%%
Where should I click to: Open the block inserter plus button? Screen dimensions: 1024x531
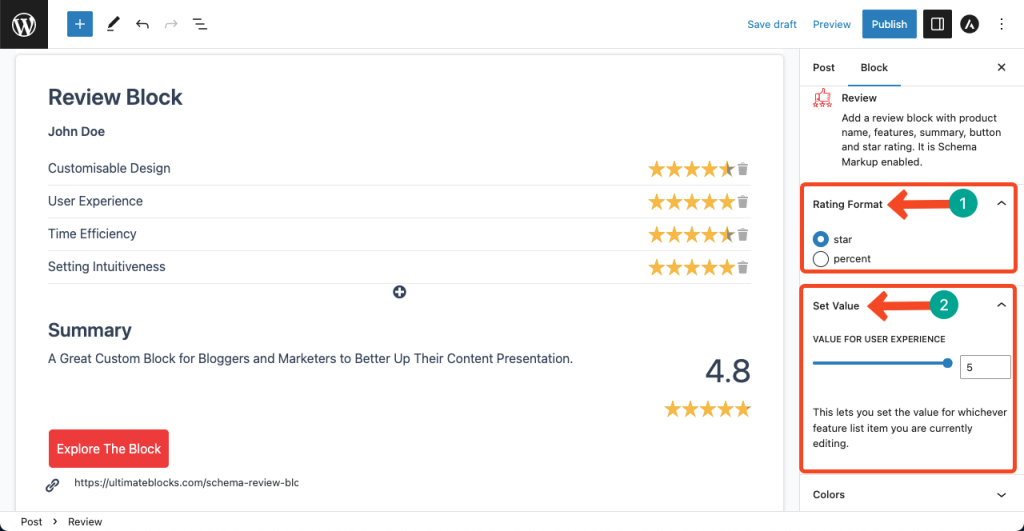[x=80, y=24]
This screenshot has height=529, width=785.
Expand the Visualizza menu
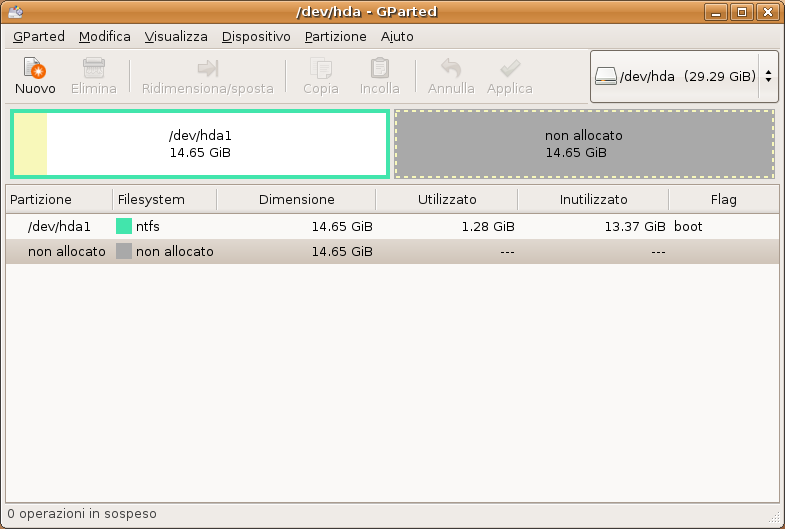coord(176,36)
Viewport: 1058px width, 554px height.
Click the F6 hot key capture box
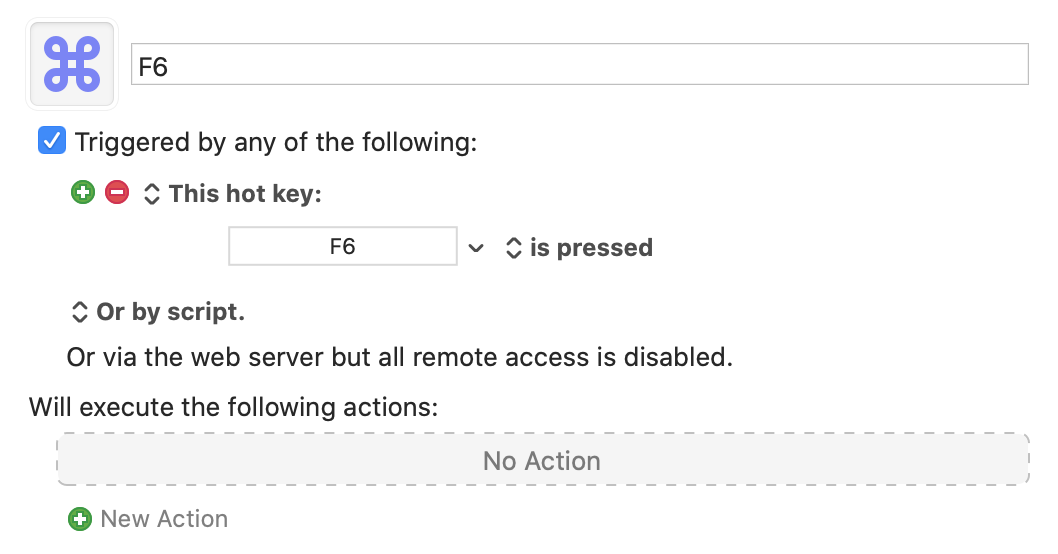pyautogui.click(x=343, y=246)
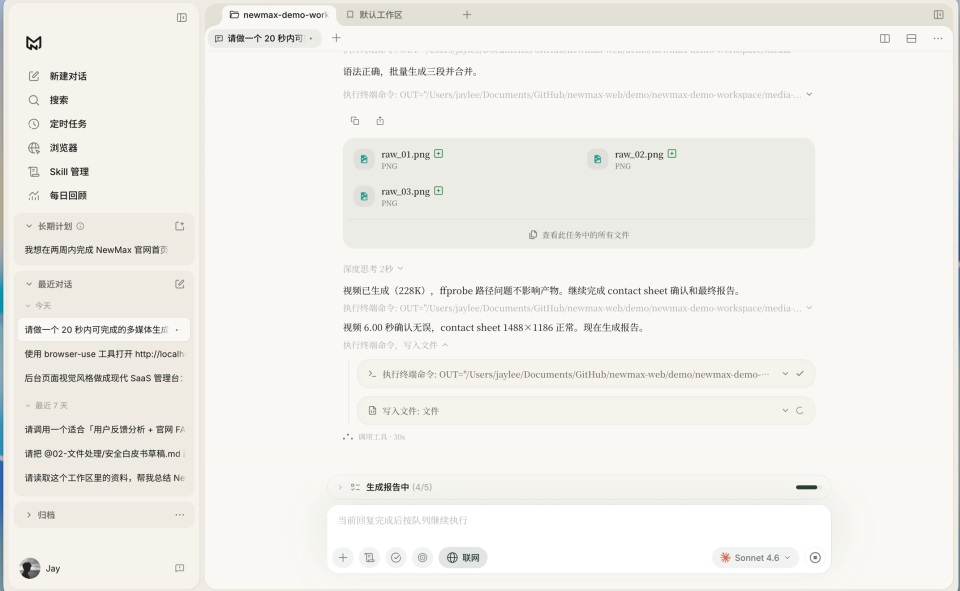Screen dimensions: 960x591
Task: Click the 生成报告中 progress bar indicator
Action: [806, 487]
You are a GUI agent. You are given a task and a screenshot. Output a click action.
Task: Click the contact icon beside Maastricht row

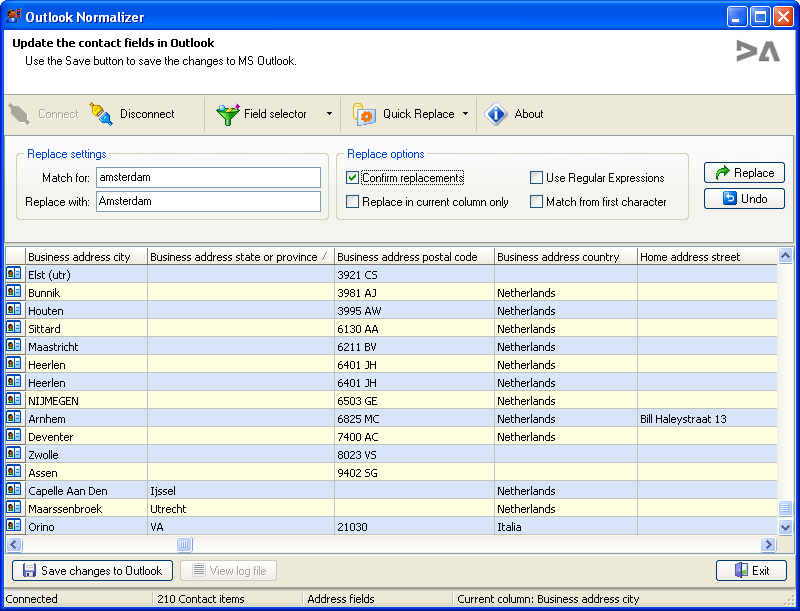(x=14, y=346)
%%
**Exercise goal:**
For each line of the material that includes the word "width", make a copy.

**Exercise response:**
This screenshot has height=529, width=785.
Viewport: 1058px width, 554px height.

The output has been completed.